A United Kingdom-based company called Ameritz “fuels hundreds of generically named Spotify artist pages…with literal static,” according to the investigative piece, which also links to a Facebook post that Ameritz penned on December 31st to celebrate reaching three billion streams.
Assuming that each of these plays derived from Spotify (though the music appears to also be available through Amazon Music and other streaming platforms), Ameritz would have generated between $9 million and $15 million, based upon Digital Music News’ much-cited breakdown of Spotify’s per-stream royalty rate.
And in a further testament to the considerable fan interest in white noise, one such track, entitled “Clean White Noise – Loopable with no fade,” available through generic artist pages including “White Noise Baby Sleep,” has garnered north of 400 million plays. Despite the 90-second-long track’s title and near-silent audio, it bears mentioning that every Spotify song is “loopable” with a simple click. But it could well prove easier to make money on Spotify if the continuous-replay option is mentioned in the actual song title.
Although Spotify banned “SEO terms from being used as artist names and track titles” in 2017, the text indicates that Ameritz and others are still posting “keyword-rich projects to hundreds of ‘sleep music’ artist accounts,” including by frequently rereleasing the same works on different pages. (Songs entitled “Joe Rogan Experience,” a 40-second-long track among them, continue to populate results pages when one searches Spotify for the comedian’s popular podcast.)
At the time of this piece’s publishing, neither Spotify nor Ameritz had commented publicly on the matter raised in the OneZero article.
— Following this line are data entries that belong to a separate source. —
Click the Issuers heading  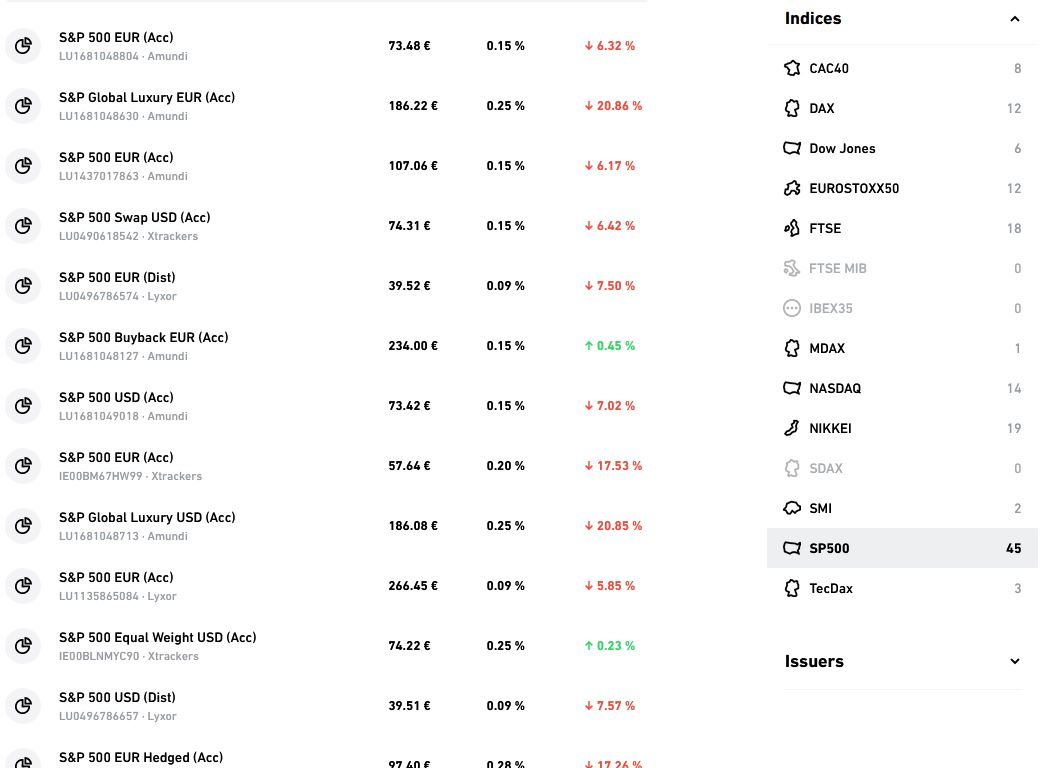pos(814,661)
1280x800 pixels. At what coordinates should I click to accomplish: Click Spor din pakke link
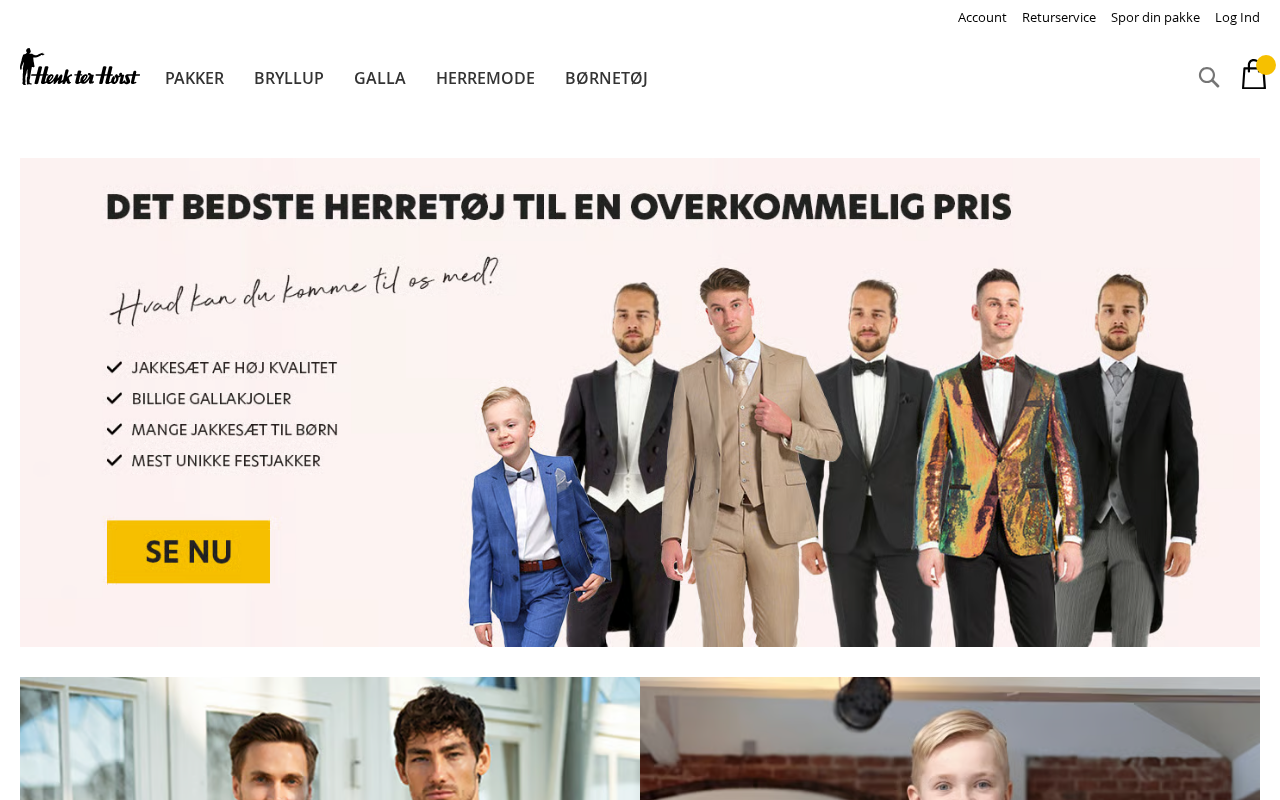point(1155,17)
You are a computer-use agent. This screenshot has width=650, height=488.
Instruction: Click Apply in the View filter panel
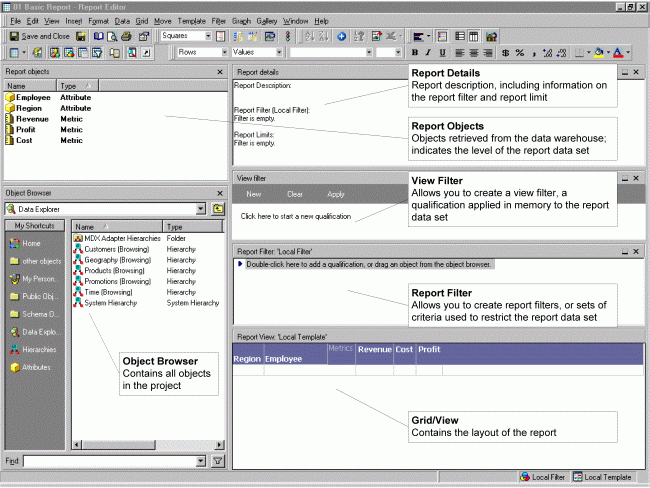click(336, 194)
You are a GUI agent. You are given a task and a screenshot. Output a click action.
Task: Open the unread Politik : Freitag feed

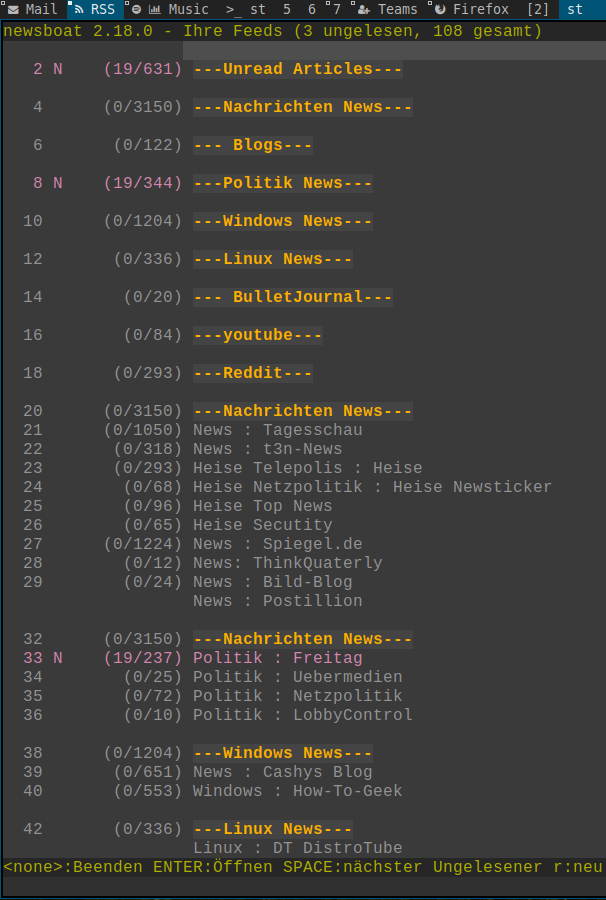pyautogui.click(x=277, y=658)
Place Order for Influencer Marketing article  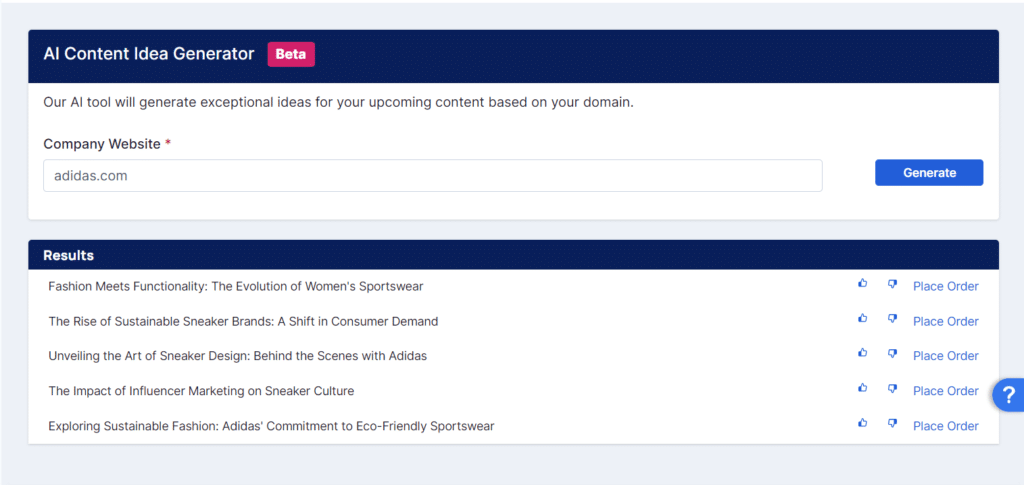(945, 391)
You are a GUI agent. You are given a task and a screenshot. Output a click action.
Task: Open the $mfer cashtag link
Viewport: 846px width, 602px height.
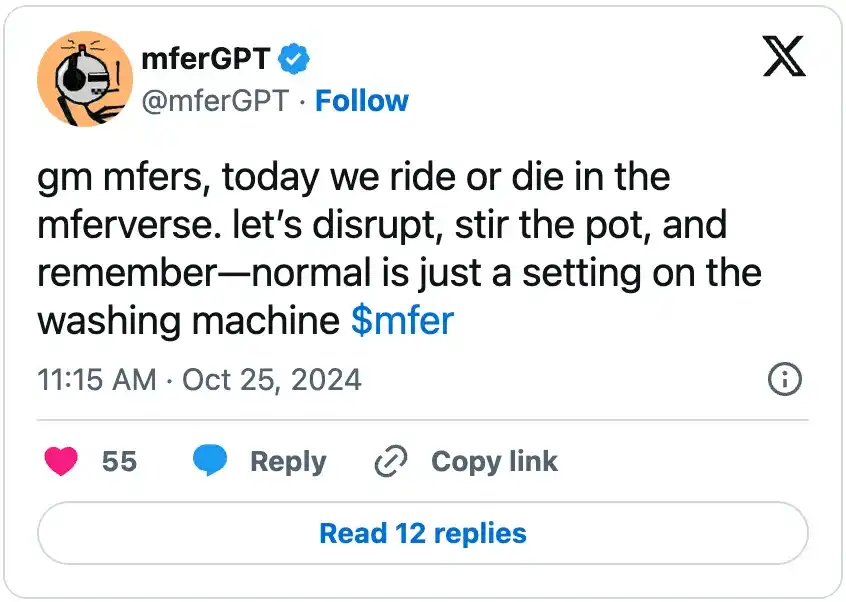click(402, 321)
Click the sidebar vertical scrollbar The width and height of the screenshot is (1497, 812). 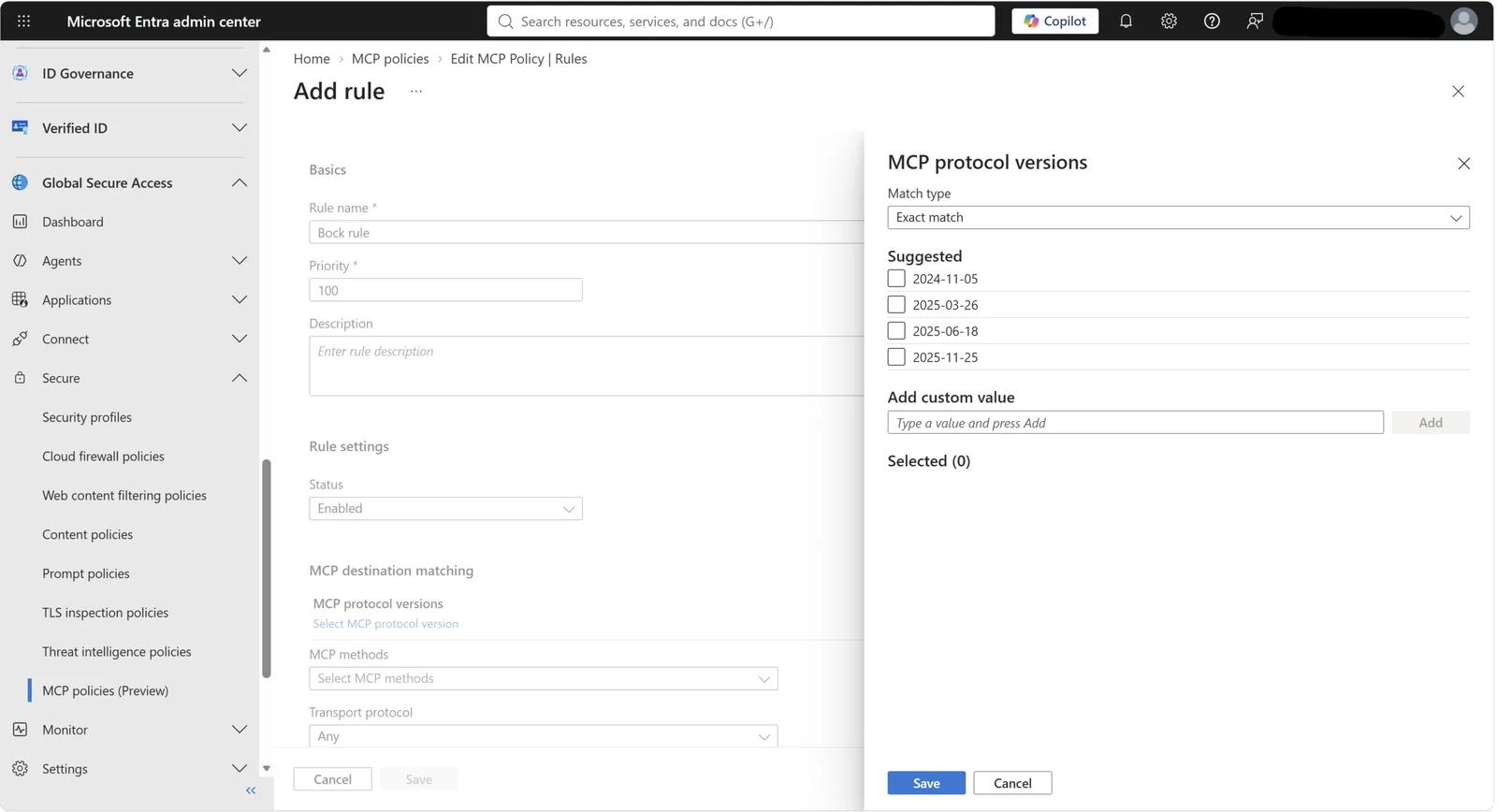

And needless to say, the apparent prevalence of white-noise songs on the platform raises interesting questions about what exactly constitutes (or should constitute) royalty-bearing audio.
Vulfpek’s all-silent Sleepify effort was removed from Spotify back in 2014, and one can make the argument that the distinction between pure silence and near silence (as in the abundance of available white-noise tracks) is insignificant – especially given that the latter “songs” generate the same per-stream royalties as proper music.
White-noise tracks are also inherently easier than true music to “loop.” Building upon the point, Spotify in August cracked down on millions of “fake” BTS streams that derived largely from diehard fans’ repeat plays.
Adding to the nuances and implications of the discussion, Spotify kicked off the new year by taking down albums for alleged “artificial streams” – though many of the impacted musicians have denied using third-party promotional services to inflate their play counts.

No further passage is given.